Life's Accomplishments

Submitted by Chris Webster on Sat, 2007/01/06 - 05:07
Galápagos

... “Oh, well – he wasn’t going to write Beethoven’s Ninth Symphony anyway.”

This wry comment on how little most of us were likely to accomplish in life, no matter how long we lived, isn’t my own invention. I first heard it spoken in Swedish at a funeral while I was still alive. The corpse at that particular rite of passage was an obtuse and unpopular shipyard foreman named Per Olaf Rosenquist. He had died young… I went to the funeral with a fellow welder named Hjalmar Arvid Boström… As we left the church, Boström said to me: “Oh, well – he wasn’t going to write Beethoven’s Ninth Symphony anyway.”
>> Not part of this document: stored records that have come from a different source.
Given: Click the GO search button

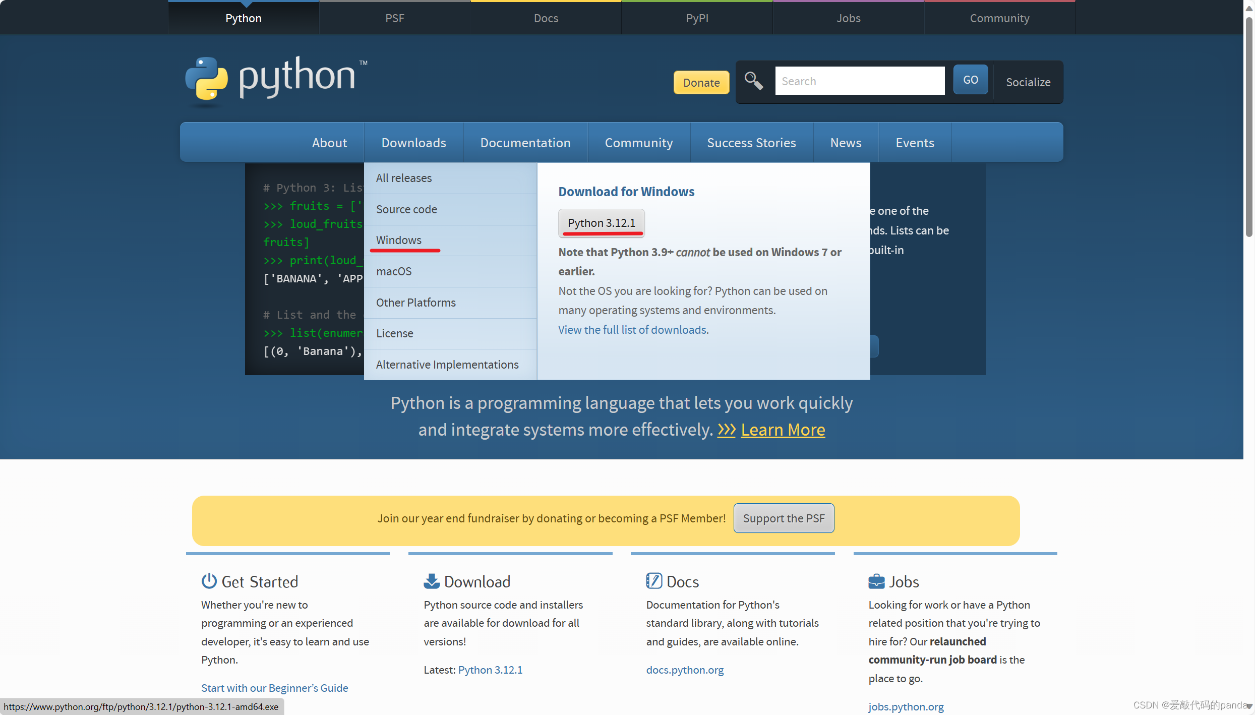Looking at the screenshot, I should (x=970, y=80).
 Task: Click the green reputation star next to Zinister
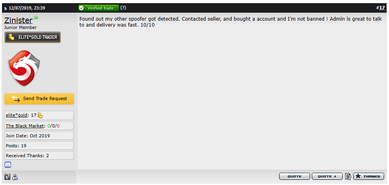click(x=36, y=18)
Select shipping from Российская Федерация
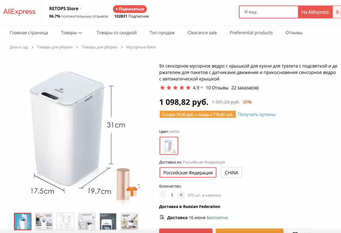This screenshot has width=341, height=233. [188, 173]
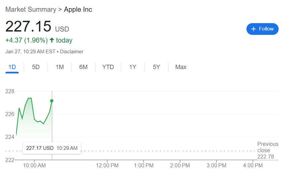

I asked him if this black joke was original, and he said no, that he had heard it from his German grandfather, who had been an officer in charge of burying the dead on the Western Front during World War One. It was common for soldiers new to that sort of work to wax philosophical over this corpse or that one, into whose face he was about to shovel dirt, speculating about what he might have done if he hadn’t died so young. There were many cynical things a veteran might say to such a thoughtful recruit, and one of those was: “Don’t worry about it. He wasn’t going to write Beethoven’s Ninth Symphony anyway.”